(EXERCISE TASKS):
[1] In the text on Hawaiian sovereignty, in what decade did the sovereignty or independence movement in Hawai‘i begin?
[2] Print the part of the text on Hawaiian sovereignty that runs from "Because international law" up to and including "Hague Convention, IV.".
[3] Write what comes next in the text on Hawaiian sovereignty, starting after its last sentence.

(TEXT):
::::::

Because international law distinguishes between “internal” and “external” sovereignties, a State would remain independent and sovereign, despite its government, which exercises its internal sovereignty, having been overthrown by another State and subsequently occupied. This is why the law of occupation mandates the occupier to administer the laws of the occupied State under Article 43 of the 1907 Hague Convention, IV.
Section 358 of the United States Army Field Manual 27-10 clearly articulates this point, where “military occupation confers upon the invading force the means of exercising control for the period of occupation. It does not transfer the sovereignty to the occupant, but simply the authority or power to exercise some of the rights of sovereignty.”
Below is an article that was originally posted December 10, 2013
In Hawai‘i there is a political trend called the sovereignty or independence movement that began in the 1970s. This political wing, which grew out of the Hawaiian cultural renaissance movement, is comprised of diverse groups of aboriginal Hawaiians working toward the goal or aspiration of achieving sovereignty or independence. These groups vary in ideologies and organization, but all of them have been operating on the false assumption that the United States has independence and sovereignty over Hawai‘i and therefore the goal is separation or secession through a process commonly referred to as self-determination. According to the United Nations, self-determination is the right of the people of a non-sovereign nation to choose their own form of governance separate from the foreign State that has the sovereignty and independence under international law.
Actions taken by these groups are centered on political activism that have taken many forms at both the national and international levels. This political trend has led to confusion regarding Hawai‘i’s true status and basic terminology and the application of the terms “sovereignty” and “independence.” Also adding to the confusion is the psychological effects of “presentism” and “confirmation bias.” Presentism is “an attitude toward the past dominated by present-day attitudes and experience,” and confirmation bias is “a tendency to search for or interpret information in a way that confirms one’s preconceptions, leading to statistical errors.”

::::::

(INFORMATION SHOWN):
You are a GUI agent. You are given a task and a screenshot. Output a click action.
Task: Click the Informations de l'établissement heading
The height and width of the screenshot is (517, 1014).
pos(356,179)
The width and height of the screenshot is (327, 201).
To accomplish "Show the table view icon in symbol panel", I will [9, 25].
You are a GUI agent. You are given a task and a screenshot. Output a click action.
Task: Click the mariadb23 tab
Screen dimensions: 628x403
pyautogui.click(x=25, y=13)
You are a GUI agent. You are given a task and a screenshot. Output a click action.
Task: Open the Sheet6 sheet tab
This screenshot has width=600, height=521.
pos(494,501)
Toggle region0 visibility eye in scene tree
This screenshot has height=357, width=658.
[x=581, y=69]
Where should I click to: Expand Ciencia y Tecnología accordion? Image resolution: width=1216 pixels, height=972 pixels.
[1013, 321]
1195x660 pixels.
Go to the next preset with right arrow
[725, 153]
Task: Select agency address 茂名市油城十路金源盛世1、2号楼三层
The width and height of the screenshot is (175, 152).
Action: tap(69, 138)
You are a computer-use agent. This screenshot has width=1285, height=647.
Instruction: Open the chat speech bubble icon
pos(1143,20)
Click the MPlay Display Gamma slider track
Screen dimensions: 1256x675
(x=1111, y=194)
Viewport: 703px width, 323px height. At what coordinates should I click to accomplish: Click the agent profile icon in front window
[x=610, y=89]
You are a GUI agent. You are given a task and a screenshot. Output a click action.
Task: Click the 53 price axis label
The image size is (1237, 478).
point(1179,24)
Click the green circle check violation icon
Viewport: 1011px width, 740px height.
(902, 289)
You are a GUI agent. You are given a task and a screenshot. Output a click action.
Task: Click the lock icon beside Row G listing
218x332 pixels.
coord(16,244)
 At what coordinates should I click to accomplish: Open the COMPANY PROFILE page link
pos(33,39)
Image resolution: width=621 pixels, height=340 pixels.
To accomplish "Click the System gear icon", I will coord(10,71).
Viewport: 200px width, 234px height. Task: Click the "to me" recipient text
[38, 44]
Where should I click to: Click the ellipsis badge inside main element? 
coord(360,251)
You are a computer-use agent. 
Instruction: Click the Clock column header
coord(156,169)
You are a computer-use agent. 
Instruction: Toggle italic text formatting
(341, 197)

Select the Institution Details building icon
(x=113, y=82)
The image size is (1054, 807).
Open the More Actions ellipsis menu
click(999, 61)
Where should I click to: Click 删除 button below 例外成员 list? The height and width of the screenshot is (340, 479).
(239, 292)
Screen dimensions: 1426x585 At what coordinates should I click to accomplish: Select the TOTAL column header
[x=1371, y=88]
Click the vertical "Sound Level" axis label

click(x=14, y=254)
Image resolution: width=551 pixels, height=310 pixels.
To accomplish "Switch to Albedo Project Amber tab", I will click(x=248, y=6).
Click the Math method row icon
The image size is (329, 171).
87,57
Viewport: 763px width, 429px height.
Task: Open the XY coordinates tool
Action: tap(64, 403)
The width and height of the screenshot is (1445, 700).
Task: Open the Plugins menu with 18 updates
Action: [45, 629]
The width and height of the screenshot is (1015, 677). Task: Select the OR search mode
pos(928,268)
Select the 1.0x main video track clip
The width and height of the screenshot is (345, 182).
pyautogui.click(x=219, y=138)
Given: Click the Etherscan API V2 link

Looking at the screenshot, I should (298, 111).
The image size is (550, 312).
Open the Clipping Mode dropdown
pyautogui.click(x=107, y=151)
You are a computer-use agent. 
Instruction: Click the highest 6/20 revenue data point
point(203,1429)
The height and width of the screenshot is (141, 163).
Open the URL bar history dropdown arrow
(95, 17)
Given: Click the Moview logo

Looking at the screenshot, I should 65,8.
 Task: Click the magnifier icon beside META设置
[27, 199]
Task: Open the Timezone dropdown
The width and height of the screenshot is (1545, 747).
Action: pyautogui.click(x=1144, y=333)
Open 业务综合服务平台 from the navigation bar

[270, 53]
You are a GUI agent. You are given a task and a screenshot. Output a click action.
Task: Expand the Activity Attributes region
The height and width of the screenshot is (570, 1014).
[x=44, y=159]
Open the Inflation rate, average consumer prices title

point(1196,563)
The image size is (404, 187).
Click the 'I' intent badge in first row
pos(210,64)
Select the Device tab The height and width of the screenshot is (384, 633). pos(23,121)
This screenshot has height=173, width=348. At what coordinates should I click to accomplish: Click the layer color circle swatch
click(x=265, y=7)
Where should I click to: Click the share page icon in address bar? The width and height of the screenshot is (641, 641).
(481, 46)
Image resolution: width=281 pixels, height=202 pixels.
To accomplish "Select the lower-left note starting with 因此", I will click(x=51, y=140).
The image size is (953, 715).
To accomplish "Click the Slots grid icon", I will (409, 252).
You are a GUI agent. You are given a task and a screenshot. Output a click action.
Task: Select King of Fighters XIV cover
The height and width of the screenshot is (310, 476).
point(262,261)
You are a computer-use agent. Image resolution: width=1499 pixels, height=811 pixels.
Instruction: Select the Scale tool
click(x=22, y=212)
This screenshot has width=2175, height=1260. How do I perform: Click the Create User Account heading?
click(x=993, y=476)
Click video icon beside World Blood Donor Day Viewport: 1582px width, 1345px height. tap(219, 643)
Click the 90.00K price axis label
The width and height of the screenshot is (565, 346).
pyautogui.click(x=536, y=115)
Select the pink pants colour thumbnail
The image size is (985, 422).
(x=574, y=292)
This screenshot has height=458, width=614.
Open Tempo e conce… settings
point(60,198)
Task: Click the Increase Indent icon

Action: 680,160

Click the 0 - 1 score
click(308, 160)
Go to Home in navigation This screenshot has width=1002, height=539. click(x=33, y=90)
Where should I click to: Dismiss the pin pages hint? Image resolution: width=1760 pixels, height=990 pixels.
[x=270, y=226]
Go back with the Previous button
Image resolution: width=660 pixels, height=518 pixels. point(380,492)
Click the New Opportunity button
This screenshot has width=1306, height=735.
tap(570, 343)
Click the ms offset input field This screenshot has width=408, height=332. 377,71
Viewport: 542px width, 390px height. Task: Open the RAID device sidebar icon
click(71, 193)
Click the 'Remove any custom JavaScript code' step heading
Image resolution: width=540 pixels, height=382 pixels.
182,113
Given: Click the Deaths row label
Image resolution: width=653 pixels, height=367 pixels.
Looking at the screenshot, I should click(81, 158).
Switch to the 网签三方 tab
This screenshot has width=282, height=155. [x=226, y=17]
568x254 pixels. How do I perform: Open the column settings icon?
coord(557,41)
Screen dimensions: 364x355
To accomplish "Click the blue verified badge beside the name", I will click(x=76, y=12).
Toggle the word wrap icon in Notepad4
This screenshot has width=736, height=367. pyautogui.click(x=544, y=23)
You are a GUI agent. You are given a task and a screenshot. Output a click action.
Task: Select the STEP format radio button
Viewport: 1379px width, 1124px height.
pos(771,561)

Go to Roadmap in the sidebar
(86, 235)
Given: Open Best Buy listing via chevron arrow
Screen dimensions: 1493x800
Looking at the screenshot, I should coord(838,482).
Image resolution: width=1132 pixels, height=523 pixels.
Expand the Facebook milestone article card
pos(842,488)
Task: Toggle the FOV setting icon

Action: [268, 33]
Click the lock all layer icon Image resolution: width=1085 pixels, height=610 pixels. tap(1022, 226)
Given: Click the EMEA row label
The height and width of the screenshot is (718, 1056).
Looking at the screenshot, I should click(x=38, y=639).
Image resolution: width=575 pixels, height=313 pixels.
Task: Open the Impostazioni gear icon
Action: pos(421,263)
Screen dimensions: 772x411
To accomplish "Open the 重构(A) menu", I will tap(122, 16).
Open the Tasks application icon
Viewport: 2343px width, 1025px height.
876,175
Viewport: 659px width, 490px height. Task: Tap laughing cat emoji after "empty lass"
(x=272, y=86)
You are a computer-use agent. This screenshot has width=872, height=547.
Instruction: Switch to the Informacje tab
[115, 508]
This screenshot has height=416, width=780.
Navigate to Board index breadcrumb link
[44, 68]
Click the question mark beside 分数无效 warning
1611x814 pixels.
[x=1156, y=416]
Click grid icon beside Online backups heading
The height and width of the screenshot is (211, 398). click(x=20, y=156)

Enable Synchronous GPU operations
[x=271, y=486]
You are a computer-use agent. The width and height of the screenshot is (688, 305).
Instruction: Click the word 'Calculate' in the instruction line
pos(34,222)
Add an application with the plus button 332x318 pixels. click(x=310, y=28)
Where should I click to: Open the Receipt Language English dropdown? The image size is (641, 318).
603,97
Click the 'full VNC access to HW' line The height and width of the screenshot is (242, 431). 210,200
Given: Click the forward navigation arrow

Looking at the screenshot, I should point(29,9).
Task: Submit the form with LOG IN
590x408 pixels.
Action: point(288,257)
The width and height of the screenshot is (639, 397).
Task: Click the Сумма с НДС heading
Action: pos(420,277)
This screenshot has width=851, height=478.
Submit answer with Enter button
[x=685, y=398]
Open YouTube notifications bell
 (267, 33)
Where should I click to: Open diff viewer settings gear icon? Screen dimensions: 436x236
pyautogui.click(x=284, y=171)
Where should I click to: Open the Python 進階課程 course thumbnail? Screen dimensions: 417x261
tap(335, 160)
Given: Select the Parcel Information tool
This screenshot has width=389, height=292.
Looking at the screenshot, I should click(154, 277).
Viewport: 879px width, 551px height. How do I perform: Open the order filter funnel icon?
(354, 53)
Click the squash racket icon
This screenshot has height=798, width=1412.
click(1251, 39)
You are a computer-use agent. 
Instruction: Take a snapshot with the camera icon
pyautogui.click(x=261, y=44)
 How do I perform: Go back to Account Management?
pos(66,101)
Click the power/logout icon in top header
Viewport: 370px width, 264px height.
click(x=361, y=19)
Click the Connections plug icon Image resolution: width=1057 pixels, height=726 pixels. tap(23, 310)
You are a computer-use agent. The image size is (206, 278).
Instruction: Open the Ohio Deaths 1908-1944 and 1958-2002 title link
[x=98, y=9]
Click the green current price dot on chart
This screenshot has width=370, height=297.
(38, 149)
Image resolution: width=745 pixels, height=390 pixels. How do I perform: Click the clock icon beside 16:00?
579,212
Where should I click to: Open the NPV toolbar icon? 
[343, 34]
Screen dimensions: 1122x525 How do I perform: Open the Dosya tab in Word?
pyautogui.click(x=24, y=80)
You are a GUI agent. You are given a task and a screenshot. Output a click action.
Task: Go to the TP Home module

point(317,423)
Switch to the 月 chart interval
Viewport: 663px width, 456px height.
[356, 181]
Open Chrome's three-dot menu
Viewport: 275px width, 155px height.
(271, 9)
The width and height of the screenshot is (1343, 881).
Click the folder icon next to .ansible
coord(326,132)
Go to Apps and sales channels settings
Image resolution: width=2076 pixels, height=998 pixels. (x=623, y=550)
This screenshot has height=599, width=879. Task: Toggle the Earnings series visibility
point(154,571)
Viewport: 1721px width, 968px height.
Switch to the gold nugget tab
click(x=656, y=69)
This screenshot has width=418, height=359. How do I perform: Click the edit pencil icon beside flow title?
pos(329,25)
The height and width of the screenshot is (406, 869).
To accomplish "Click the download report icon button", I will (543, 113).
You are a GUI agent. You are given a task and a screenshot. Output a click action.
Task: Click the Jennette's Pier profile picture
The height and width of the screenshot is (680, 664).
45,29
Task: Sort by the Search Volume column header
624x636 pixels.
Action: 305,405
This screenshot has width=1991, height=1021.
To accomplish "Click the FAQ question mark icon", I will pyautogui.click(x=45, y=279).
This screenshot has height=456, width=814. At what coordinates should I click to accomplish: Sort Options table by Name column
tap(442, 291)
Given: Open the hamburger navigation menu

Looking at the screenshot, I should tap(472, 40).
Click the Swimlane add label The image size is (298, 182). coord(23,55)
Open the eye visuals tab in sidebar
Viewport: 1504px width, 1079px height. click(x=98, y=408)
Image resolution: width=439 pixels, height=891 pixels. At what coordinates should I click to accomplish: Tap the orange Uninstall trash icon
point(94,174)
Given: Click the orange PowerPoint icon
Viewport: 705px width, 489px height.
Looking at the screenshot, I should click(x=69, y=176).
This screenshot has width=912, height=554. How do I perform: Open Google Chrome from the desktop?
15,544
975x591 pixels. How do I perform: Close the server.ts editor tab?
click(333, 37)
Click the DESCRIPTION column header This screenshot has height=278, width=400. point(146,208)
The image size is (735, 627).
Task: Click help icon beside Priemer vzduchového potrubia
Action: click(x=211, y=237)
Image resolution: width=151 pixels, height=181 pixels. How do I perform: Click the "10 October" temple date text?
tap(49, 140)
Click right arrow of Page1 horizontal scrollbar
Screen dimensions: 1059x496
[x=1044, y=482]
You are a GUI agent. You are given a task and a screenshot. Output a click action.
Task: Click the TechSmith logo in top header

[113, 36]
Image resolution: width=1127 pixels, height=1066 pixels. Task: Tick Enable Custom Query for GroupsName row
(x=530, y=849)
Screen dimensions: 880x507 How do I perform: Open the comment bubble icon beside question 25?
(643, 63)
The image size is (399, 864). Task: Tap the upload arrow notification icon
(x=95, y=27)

::::::

(EXPECTED RESULTS):
[1] The 1970s.

[2]
Because international law distinguishes between “internal” and “external” sovereignties, a State would remain independent and sovereign, despite its government, which exercises its internal sovereignty, having been overthrown by another State and subsequently occupied. This is why the law of occupation mandates the occupier to administer the laws of the occupied State under Article 43 of the 1907 Hague Convention, IV.

[3]
Sovereignty by definition is absolute authority exercised by a State over its territory, territorial seas, and its nationals abroad, which is independent of other States and their authority over their territory, territorial seas, and its nationals abroad. Authority over a State’s nationals abroad is called personal supremacy, and authority over territory is territorial sovereignty. Therefore, sovereignty is associated with political independence and the terms are often interchangeable.
The term State, under international law, means a political unit that has a centralized government, a resident population, a defined territory and the ability to enter and maintain international relations with other States. A State is a legal person in international law that possesses rights and obligations. A nation, however, is a group of people bound together by a common history, language and culture. Every State is a nation or a combination of nations, but not every nation or nations comprise a State. Since the nineteenth century, a State comes into existence only if other States have recognized it, which represents the entirety of the international order. In other words, a few States may have given explicit recognition, but the majority hasn’t. Until the majority of States have provided recognition to the nation or group of nations, international law does not recognize the new State because its independence over its territory, territorial seas, and its nationals abroad has not been acknowledged by the international community of States.
The most recent example of a sovereignty movement by a nation seeking State sovereignty and independence and ultimately achieving it was Palestine. On November 29, 2012, the member States of the United Nations voted overwhelmingly to recognize Palestinian Statehood. Up to this date, Palestine was a nation seeking sovereignty and independence, which is called self-determination. Once a State has been recognized the recognizing States cannot deny it later, and there exists a rule of international law that preserves the independence of an already recognized State, unless that State has relinquished its independence and sovereignty by way of a treaty or customary practice recognized by international law.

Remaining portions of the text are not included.